- _WORK TO COMPLETE_
Repeat only the lines between the one with "Where should I" and the end of the material below, both ends included. Omit any picture.
--- --- ---
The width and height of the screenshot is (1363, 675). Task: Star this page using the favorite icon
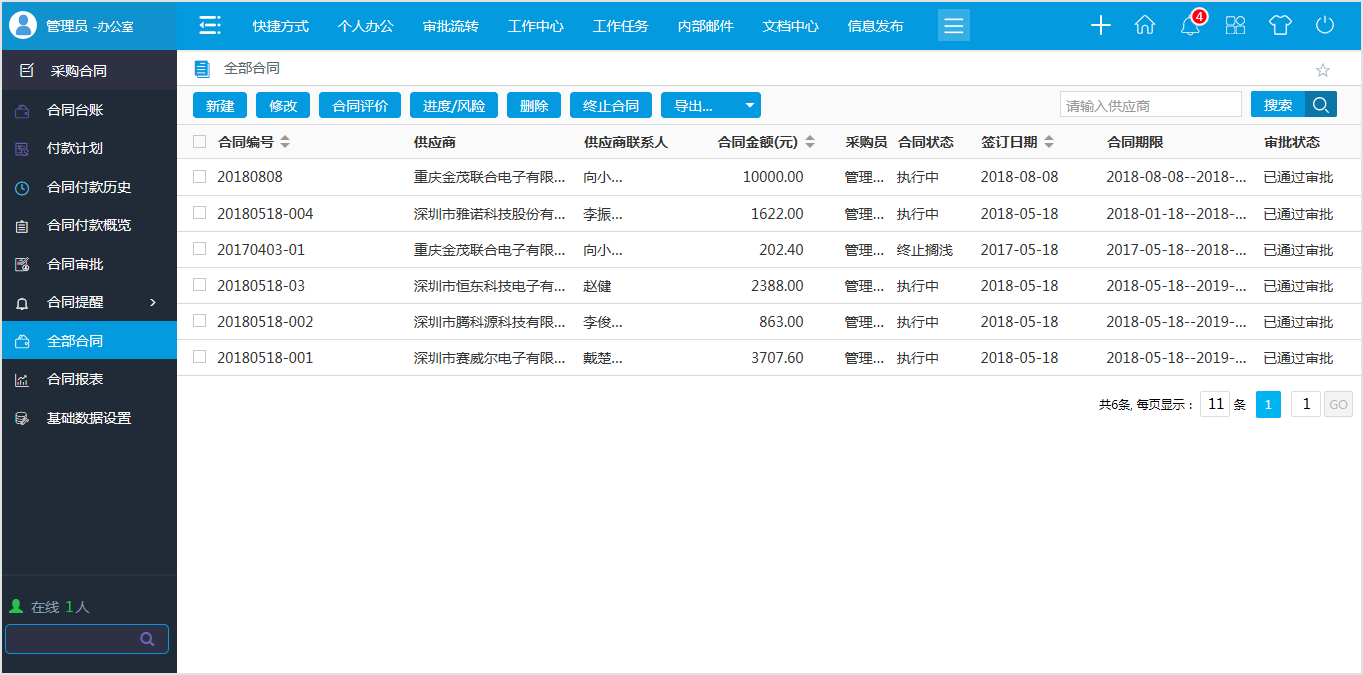(1322, 68)
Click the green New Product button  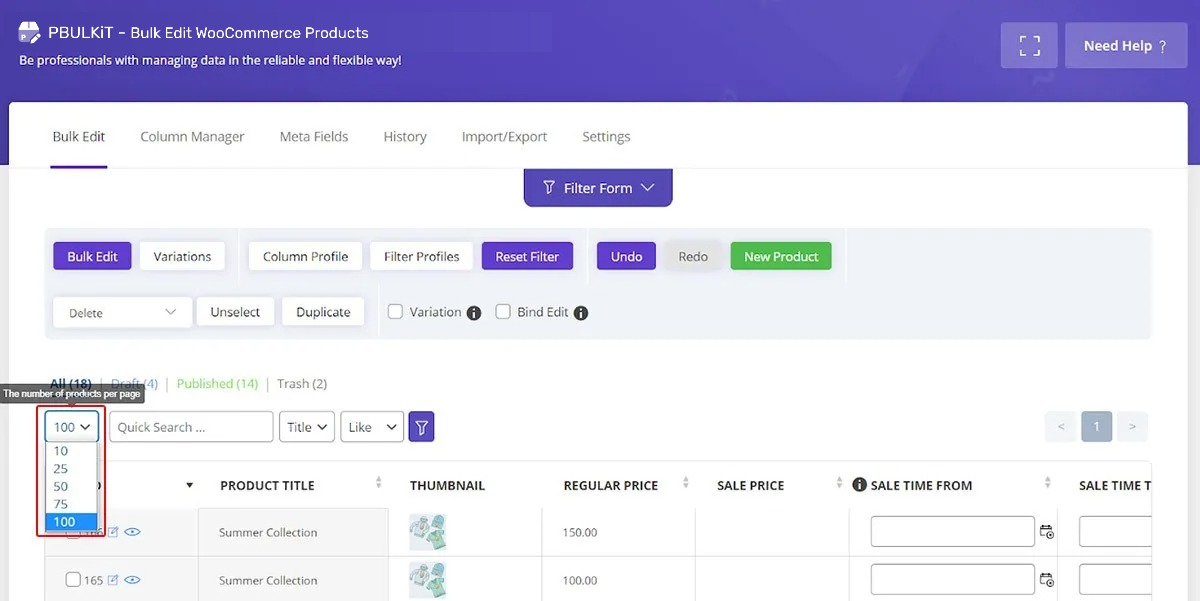pyautogui.click(x=780, y=257)
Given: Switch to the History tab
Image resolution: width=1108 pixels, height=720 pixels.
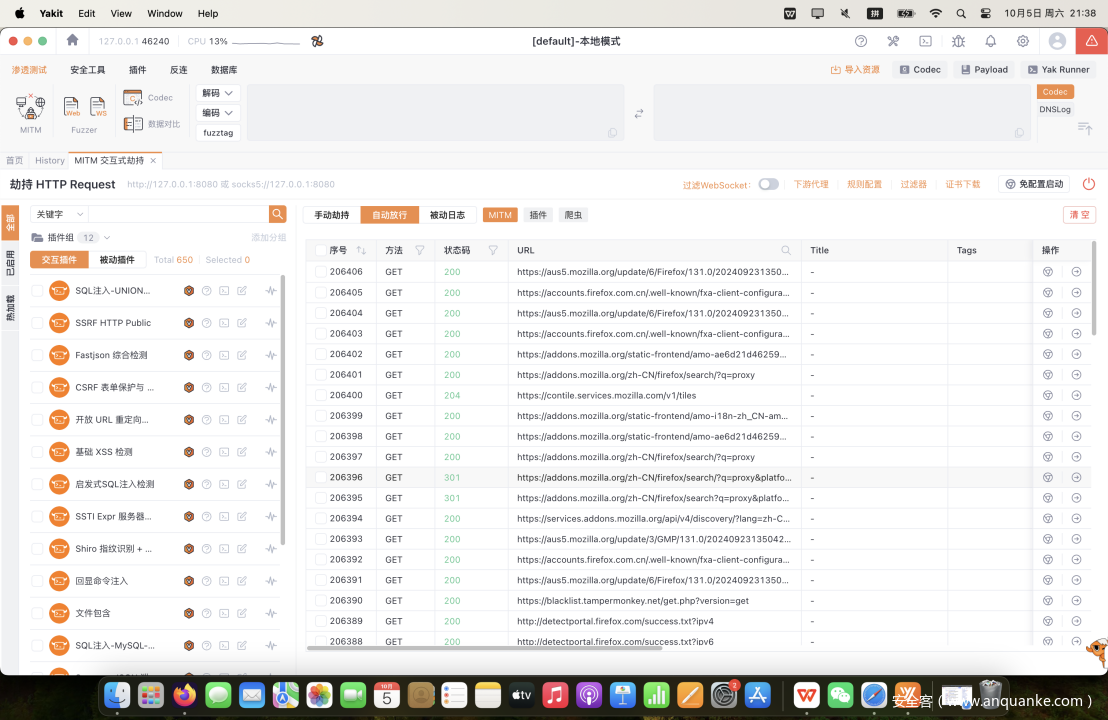Looking at the screenshot, I should point(49,160).
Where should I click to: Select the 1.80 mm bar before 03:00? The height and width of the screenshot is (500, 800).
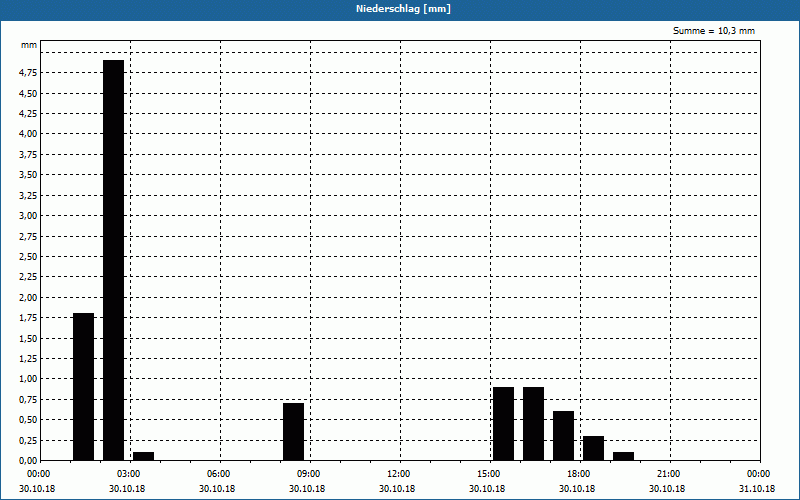tap(83, 386)
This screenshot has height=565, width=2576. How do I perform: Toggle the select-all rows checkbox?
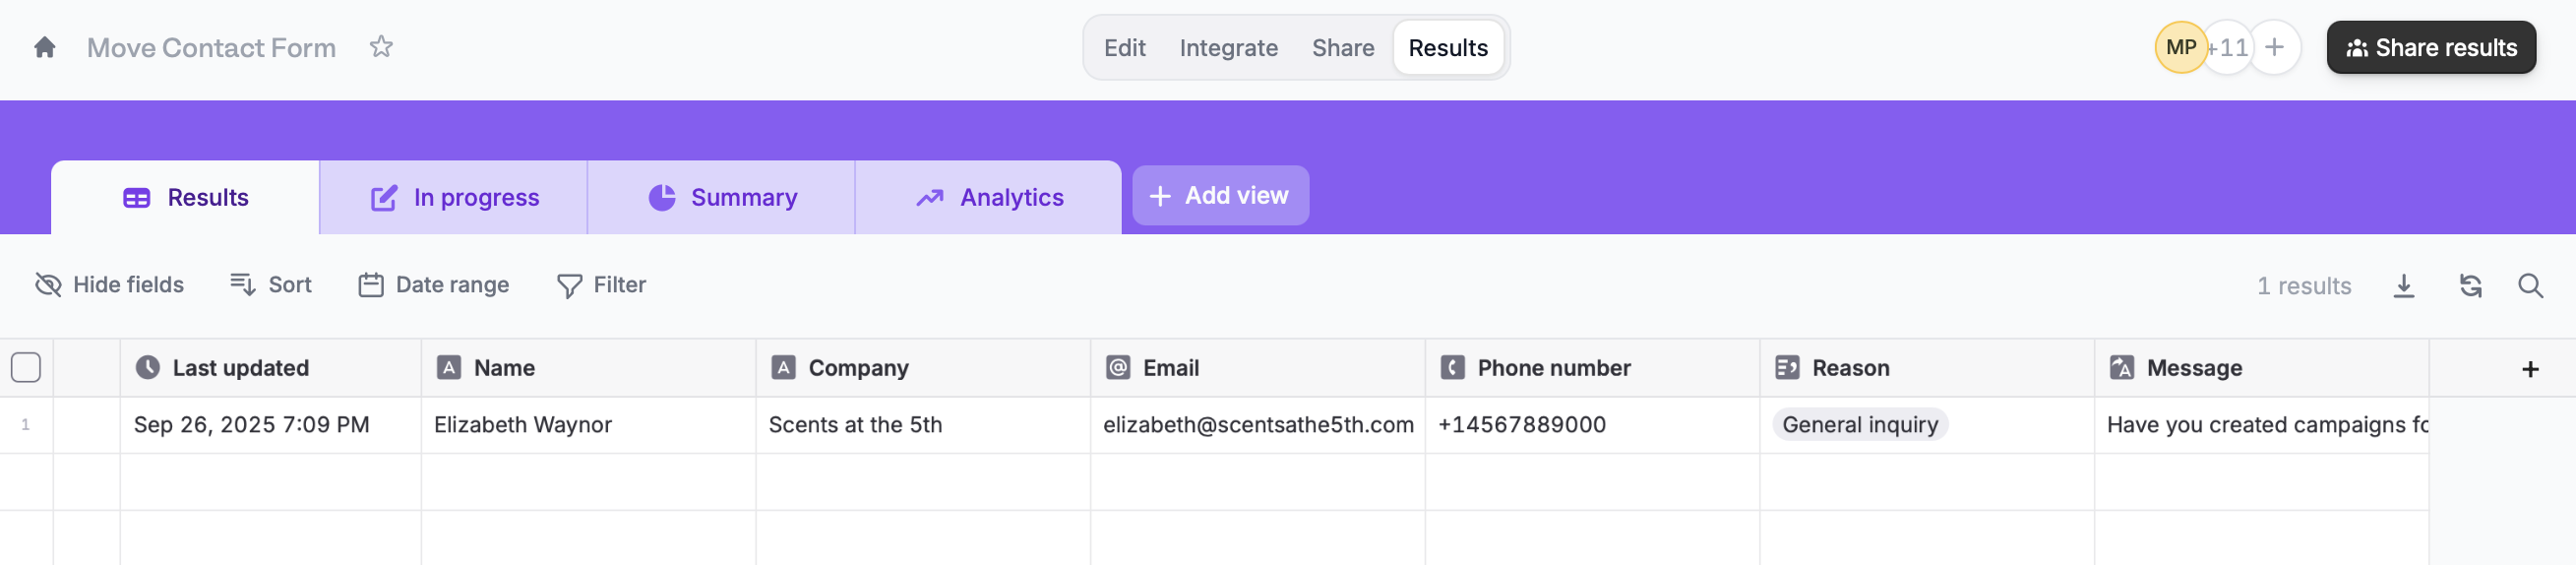pos(26,368)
--- --- ---
- _RESPONSE FOR THIS EXERCISE_
Where should I click to: Select the 1.80 mm bar before 03:00? The height and width of the screenshot is (500, 800).
tap(83, 386)
This screenshot has height=565, width=2576. How do I perform: Toggle the select-all rows checkbox?
pos(26,368)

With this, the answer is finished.